> _Work to be completed_
With all pictures excluded, restate the records that follow exactly as written.
*** Opening of The data ***
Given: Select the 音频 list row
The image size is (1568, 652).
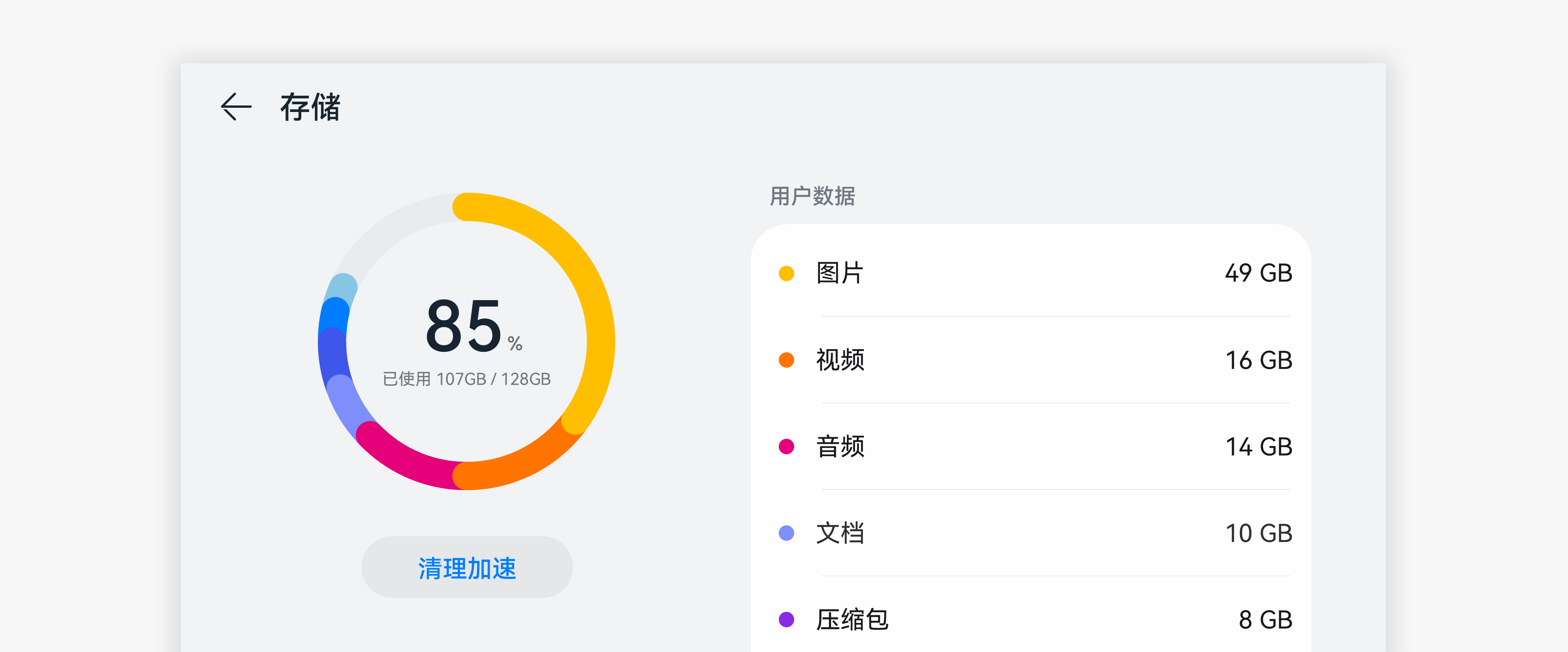Looking at the screenshot, I should [840, 447].
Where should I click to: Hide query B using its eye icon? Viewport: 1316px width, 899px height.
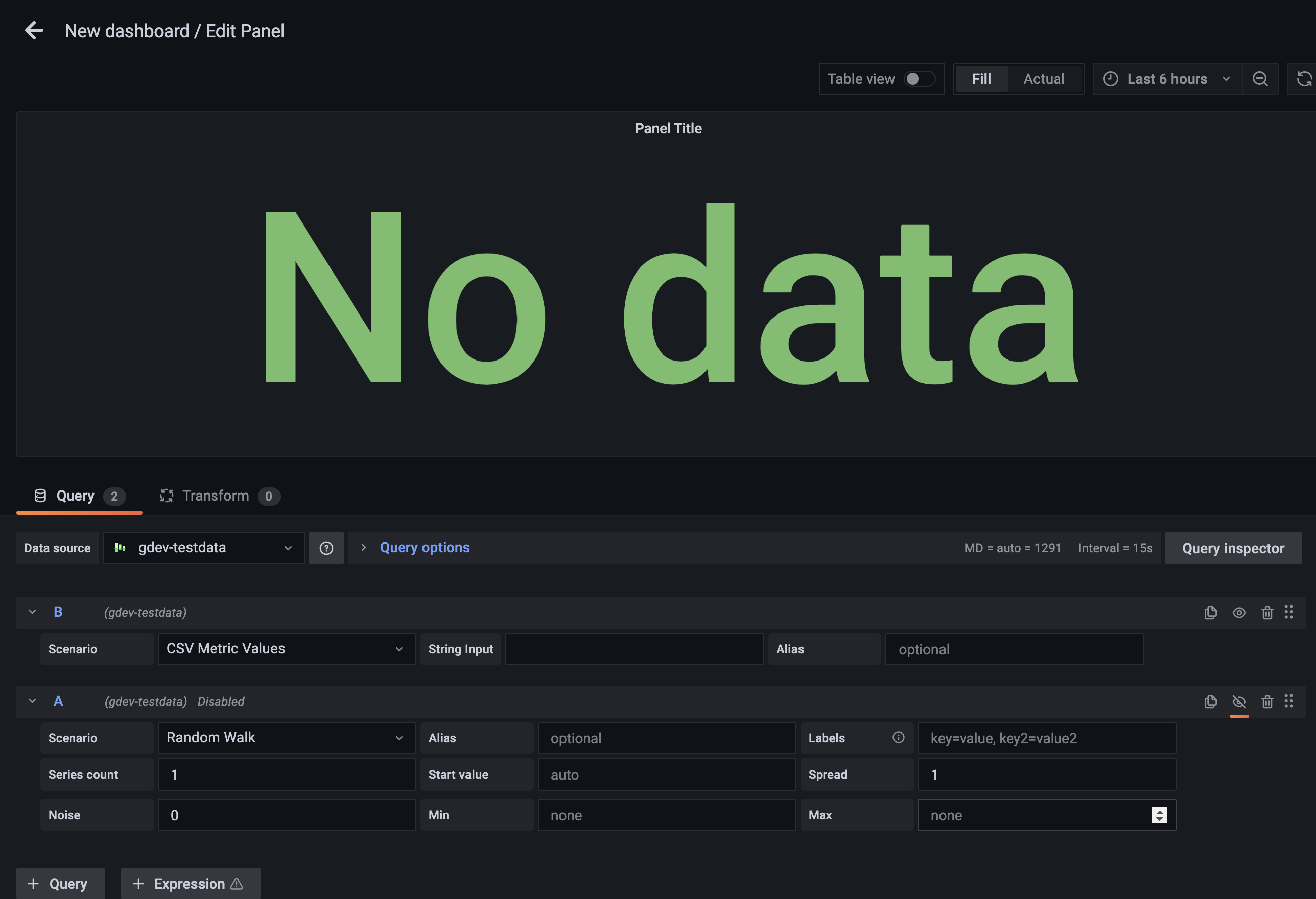pyautogui.click(x=1240, y=612)
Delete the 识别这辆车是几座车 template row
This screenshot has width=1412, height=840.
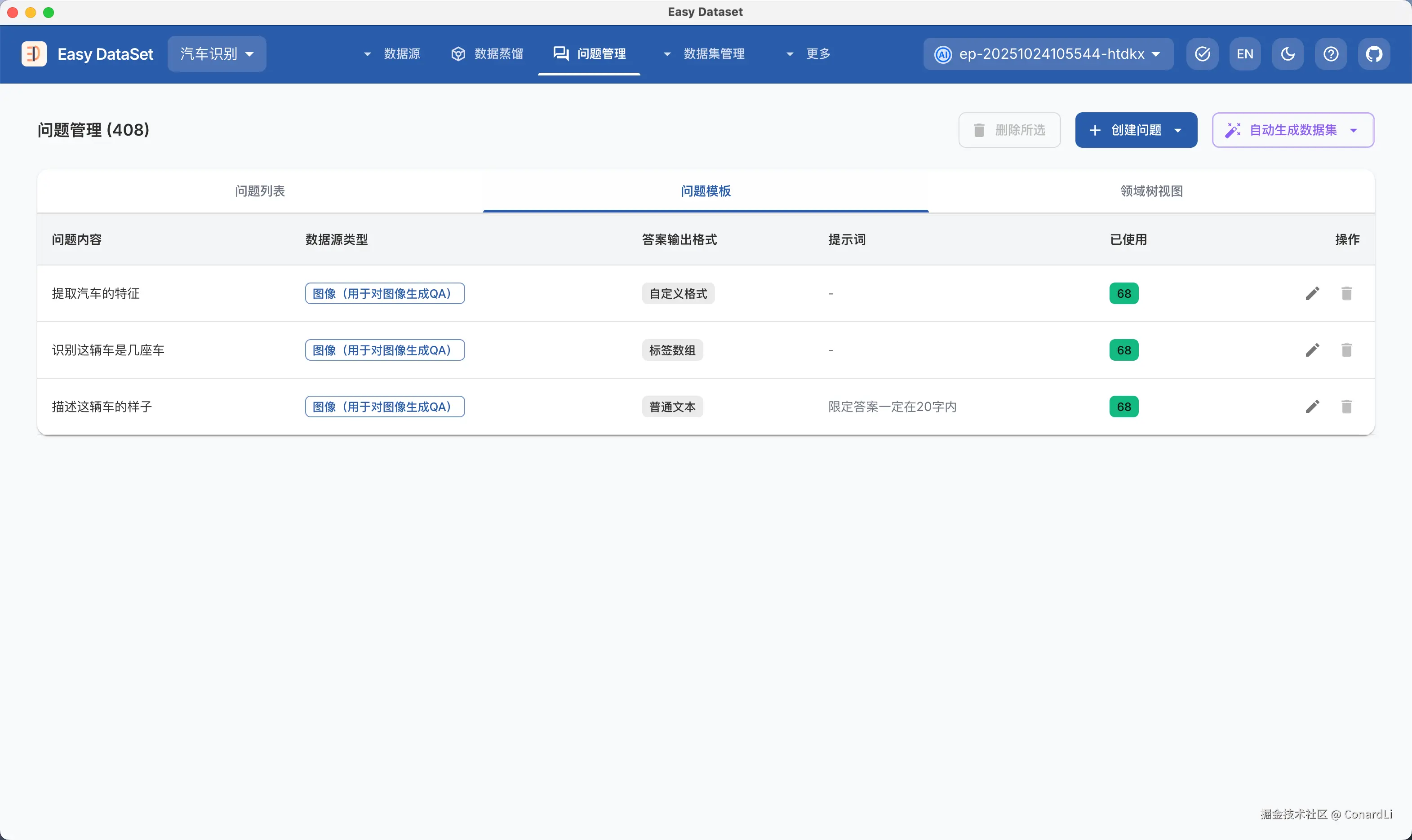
*** Close of The data ***
> _Exercise solution_
Given: Select the 音频 list row
The image size is (1568, 652).
Looking at the screenshot, I should [840, 447].
Where should I click to: Hide query B using its eye icon? Viewport: 1316px width, 899px height.
pyautogui.click(x=1240, y=612)
Delete the 识别这辆车是几座车 template row
This screenshot has width=1412, height=840.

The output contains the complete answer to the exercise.